Тщательность, с какой мы обязаны размежевывать два языка, религиозный и естественнонаучный, требует, между прочим, чтобы мы оберегали их чистоту от всякого смешения, грозящего их расшатыванием. Правота подтвердившихся естественнонаучных выводов не может быть в разумной мере поставлена под сомнение религиозной мыслью, и, наоборот, этические требования, вырастающие из самой сердцевины религиозного мышления, не могут быть подорваны чересчур рационалистическими аргументами из области науки. Причем не существует никакого сомнения, что вследствие расширения технических возможностей возникли и новые этические проблемы, разрешить которые нелегко. Упомяну для примера вопрос об ответственности исследователя за практическое применение результатов его исследовательской работы или еще более трудный вопрос из области современной медицины — сколь долго врач обязан или имеет право продлевать жизнь умирающего пациента. Размышление над такими проблемами не имеет ничего общего с расшатыванием этических принципов. И я не могу себе представить, чтобы на подобные вопросы можно было ответить просто путем оценки прагматической целесообразности наших действий. Скорее наоборот, здесь тоже потребуется осмысление целого в его взаимосвязи: осмысление той выражаемой на языке религии принципиальной позиции человека, в которой коренятся начала этического поведения.

Не исключено, впрочем, что сегодня мы снова в состоянии правильнее распределить акценты, смещенные непомерным распространением науки и техники за последние 100 лет.
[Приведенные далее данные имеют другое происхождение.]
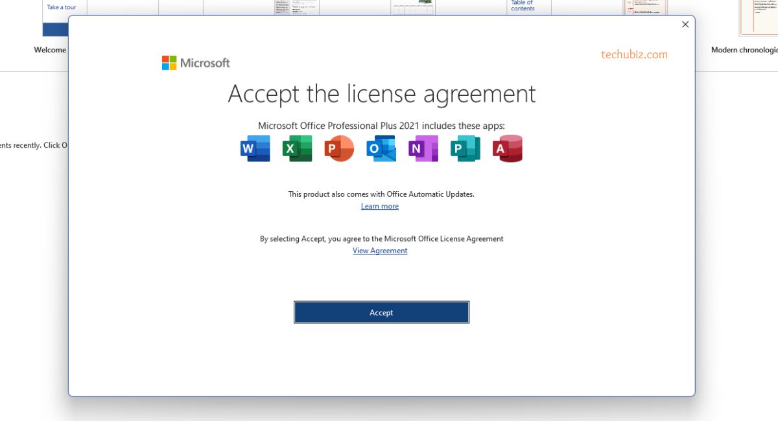The image size is (778, 421).
Task: Close the license agreement dialog
Action: (x=685, y=25)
Я имею в виду тот относительный вес, который мы придаем материальным и духовным предпосылкам человеческого общества. Материальные предпосылки очень важны, и долгом общества было покончить с материальной нищетой широких слоев населения, коль скоро техника и наука предоставили для этого возможности. Но и после достижения этого осталось еще много несчастья, и тем самым выяснилось, до какой степени индивид в своем самосознании пли в своем самопонимании нуждается в защите, которую ей способна предоставить духовная форма человеческого сообщества. В этом, наверное, заключена сегодня наша главнейшая задача. Если нынешняя студенческая молодежь часто бывает очень несчастна, то причиной тому не материальная нужда, а недостаток доверия к действительности, делающий для человека крайне трудными поиски смысла жизни. Мы обязаны поэтому работать над преодолением изоляции, грозящей индивиду в царстве технической целесообразности. Решение теоретических вопросов психологии или социальной структуры здесь мало чем поможет, пока не удастся в непосредственном действии вновь обрести естественное равновесие духовной и материальной сторон нашей жизни. Для этого понадобится снова оживить в повседневном сознании основополагающие духовные ценности, придать им такую озаряющую силу, чтобы жизнь отдельной личности снова сама собою ориентировалась на них.

Однако в мою задачу не входило говорить об обществе, речь шла о соотношении между естественнонаучной и религиозной истиной. Естествознание сделало за последние 100 лет очень большие успехи. Более широкие жизненные сферы, о которых мы говорим на языке нашей религии, были при этом, возможно, оставлены в пренебрежении. Удастся ли еще раз дать выражение духовной форме будущих человеческих обществ на старом религиозном языке, мы не знаем. Рациональная игра словами и понятиями тут мало поможет; порядочность и непосредственность — вот самые важные предпосылки успеха. Во всяком случае, поскольку этика служит основой для совместной жизни людей, а источником этики может быть только та принципиальная человеческая позиция, которую я назвал духовной формой общества, мы обязаны приложить все усилия к тому, чтобы воссоединиться, между прочим, и с молодым поколением на почве одинаковой человеческой принципиальной позиции. Я убежден, что это окажется достижимым, если мы восстановим верное равновесие между обеими истинами.